• [Task list]
[1] In the excerpt on the Gujarat surveillance tapes, turn the paragraph starting "Was Narendra Modi aware" into a short list that keeps its main points.
[2] Use the excerpt on the Gujarat surveillance tapes to decide whether each statement agrees with it. Answer yes or no, and quote the words from the excerpt that decide it.
(a) The excerpt says the audio tapes have been proven fake.
(b) The woman was followed to a gym.
(c) The police had written authorization to tap the woman's phones.
[3] Continue the excerpt on the Gujarat surveillance tapes from its last sentence.

• [Excerpt provided]
Unless these audio tapes are proven to be fake, and because the chief minister under whom these alleged abuses took place is a prime ministerial contender, the public is entitled to answers to the following questions:
• Who is this “Sahib", this all-powerful individual for whom Gujarat’s home minister was willing to commandeer the state’s entire security apparatus?
• Why was this “Sahib"—whoever he might be—so interested in a minute-by-minute update of a single woman’s whereabouts, activities and details of her private life, including her dating life?
• Is it alright for the police to tap a private citizen’s phones and have her followed around with no written authorization—merely on oral instructions from a minister?
• Other illegalities apart, does invading the privacy of a young woman without any legitimate reason—tapping her phones, having her followed everywhere, from restaurants to shopping malls, gym, ice cream parlour, hotel, hospital, airports—constitute a gender crime, or does it not?
• Was Narendra Modi aware or not aware of this entire operation while it went on? If he was aware, why did he do nothing about it? If he was not aware, will he come forward with a statement saying so, and call for an independent probe into this gross abuse of political authority and police power that took place under his watch as CM?

• [Data block]
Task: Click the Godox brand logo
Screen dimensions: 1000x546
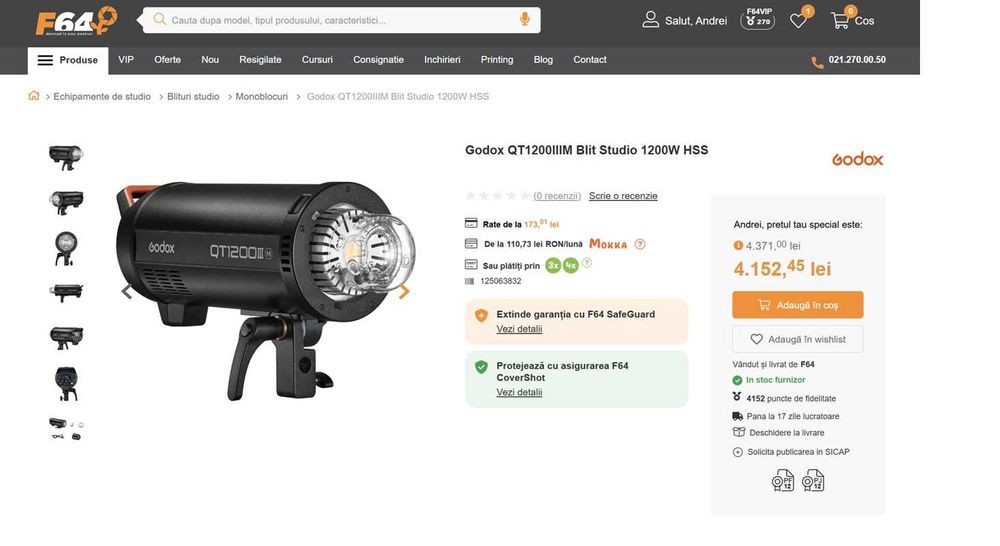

• [Results of the tasks]
[1]
- Did Narendra Modi know about the operation while it was going on?
- If he knew, why did he do nothing?
- If he did not know, will he say so publicly and call for an independent probe into this abuse of political authority and police power during his time as CM?

[2]
(a) No: "Unless these audio tapes are proven to be fake"
(b) Yes: "from restaurants to shopping malls, gym, ice cream parlour"
(c) No: "with no written authorization—merely on oral instructions from a minister"

[3]
• The BJP kicked up a fuss—and rightly so—when it emerged that its leader Arun Jaitley’s phones had come under unauthorized surveillance. Will it take a similar stand against unauthorized surveillance in this instance where a BJP government is the perpetrator?
• Was this woman the only such instance of illegal surveillance, or is it just one of many such cases?
The state acquires its legitimacy from the social contract it enjoys with its subjects. It is obligated to function as the protector of the citizens’ rights. This is the basis for the monopoly it enjoys over the use of force, and the allied apparatuses of repression and control, including surveillance. But what recourse does the citizen have to protect herself from the state when it abuses its monopolistic command over these resources and technologies?
As the numerous exposes by Right to Information (RTI) activists have shown, lack of transparency and public oversight is a recipe for the abuse of political power. But establishing even a minimal degree of accountability becomes difficult when the state props up national security as a convenient excuse for seeking secrecy.
How then does one hold the state accountable to the law, and penalize the abuse of privileges secured in the name of security? What is the guarantee that a journalist, a human rights activist, or a political adversary the government is unhappy with would not be targeted the way Madhuri was? And lastly, how do we know if the Gujarat model of stalking is not already a common practice in other parts of the country as well?
Note: This article had been removed from the Livemint website pending review and has been reposted after verification.